The only reason Ms. Ross-Mahe escaped this fate was that the French consul general in New Orleans “lobbied for her release.” She now has post-traumatic stress disorder, but she’s one of the lucky ones; over 48 people have died in ICE custody or enforcement since January 2025, and the 2026 trend is upward. In other words, if ICE will do this to an 85-year-old European lady, how much care do you think they take for the health and well-being of non-white migrants or legal residents from Latin America or Africa? Or do you think the policy is to get rid of such people by any means possible, though preferably, of course, by deportation? In other words, if you’re from Tegucigalpa, as is old news, ICE ain’t too choosy about what happens to you.
That’s why it runs places like Alligator Alcatraz in the Everglades, still open despite litigation over its environmental impact, not, nota bene, over its horrible living conditions or high “disappearance” rate. According to Inside Climate News April 30, “thousands of undocumented migrants have been detained [there] since the facility opened last summer.” As a result of a very recent 11th U.S. Circuit Court of Appeals ruling, this hellhole “may keep operating while the environmental groups’ and tribe’s [Miccosukee] litigation proceeds.” Back on December 4, Amnesty International released a report on this place called “Torture and enforced disappearances in the Sunshine State: Human Rights violations at “Alligator Alcatraz” and Krome in Florida.” “These findings confirm a deliberate system built to punish, dehumanize and hide the suffering of people in detention,” wrote an Amnesty official. “Immigration enforcement cannot operate outside the rule of law or exempt itself from human rights standards.”
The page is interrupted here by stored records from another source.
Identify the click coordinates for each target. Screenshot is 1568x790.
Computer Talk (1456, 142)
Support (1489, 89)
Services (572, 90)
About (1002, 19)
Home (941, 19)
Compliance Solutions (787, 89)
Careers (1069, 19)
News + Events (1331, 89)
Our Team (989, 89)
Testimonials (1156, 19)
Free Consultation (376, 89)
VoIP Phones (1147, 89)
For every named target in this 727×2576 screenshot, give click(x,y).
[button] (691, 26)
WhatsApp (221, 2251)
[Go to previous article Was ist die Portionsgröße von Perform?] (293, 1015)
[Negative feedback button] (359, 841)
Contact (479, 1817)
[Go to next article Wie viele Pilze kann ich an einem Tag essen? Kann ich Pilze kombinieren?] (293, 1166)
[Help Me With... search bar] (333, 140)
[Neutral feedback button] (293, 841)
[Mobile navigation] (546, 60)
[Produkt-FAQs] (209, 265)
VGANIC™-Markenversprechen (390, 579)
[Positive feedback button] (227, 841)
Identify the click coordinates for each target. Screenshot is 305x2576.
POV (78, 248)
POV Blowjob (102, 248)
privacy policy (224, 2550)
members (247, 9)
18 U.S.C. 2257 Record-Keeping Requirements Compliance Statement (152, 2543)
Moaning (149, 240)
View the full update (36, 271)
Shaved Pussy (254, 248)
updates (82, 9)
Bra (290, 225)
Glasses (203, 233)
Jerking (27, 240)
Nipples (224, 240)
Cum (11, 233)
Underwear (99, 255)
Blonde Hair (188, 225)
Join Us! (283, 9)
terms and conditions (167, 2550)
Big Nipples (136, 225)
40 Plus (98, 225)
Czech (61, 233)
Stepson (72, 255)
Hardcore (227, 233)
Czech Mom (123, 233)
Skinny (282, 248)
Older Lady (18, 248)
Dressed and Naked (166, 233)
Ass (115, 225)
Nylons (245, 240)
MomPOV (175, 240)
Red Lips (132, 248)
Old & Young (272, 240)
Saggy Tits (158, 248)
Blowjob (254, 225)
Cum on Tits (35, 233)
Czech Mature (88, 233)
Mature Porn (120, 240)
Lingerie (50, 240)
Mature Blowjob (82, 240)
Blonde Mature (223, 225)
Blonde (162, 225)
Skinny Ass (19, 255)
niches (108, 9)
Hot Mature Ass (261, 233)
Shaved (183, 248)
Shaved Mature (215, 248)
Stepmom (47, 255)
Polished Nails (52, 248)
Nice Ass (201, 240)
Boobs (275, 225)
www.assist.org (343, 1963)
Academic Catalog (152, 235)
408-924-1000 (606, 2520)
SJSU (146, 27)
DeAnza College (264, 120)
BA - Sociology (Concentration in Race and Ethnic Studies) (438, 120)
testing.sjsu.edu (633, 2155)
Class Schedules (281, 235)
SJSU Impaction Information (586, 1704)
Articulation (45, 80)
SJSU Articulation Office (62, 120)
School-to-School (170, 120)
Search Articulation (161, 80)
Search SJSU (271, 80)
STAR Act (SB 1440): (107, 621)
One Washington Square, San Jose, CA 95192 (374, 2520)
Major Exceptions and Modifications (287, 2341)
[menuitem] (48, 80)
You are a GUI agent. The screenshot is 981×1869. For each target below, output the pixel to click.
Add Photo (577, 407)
It’s no surprise, therefore, that in 2025 Florida had the nauseating distinction of hosting the most deaths in ICE custody of any state, while Amnesty’s research “concluded that people arbitrarily detained in ‘Alligator Alcatraz’ are living in inhuman and unsanitary conditions, including overflowing toilets with fecal matter seeping into where people are sleeping, limited access to showers, exposure to insects without protective measures, lights on 24 hours a day, poor quality food and water, and lack of privacy – including cameras above the toilets.”
These are the sorts of detention camps ICE runs. If it gets its way and snaps up who knows how many warehouses, expect more of same. The idea appears to be to make life intolerable for those ICE wants to deport, so they’ll never, ever, dream of returning here again. Or, what is even more wicked, just let them die in these sewers, of disease or of injuries. The Trump regime also doubtless hopes that word will spread back to countries these migrants came from that the American gestapo is so barbaric, it’s not worth the risk of coming here. That, I suspect, is the true motive: terror.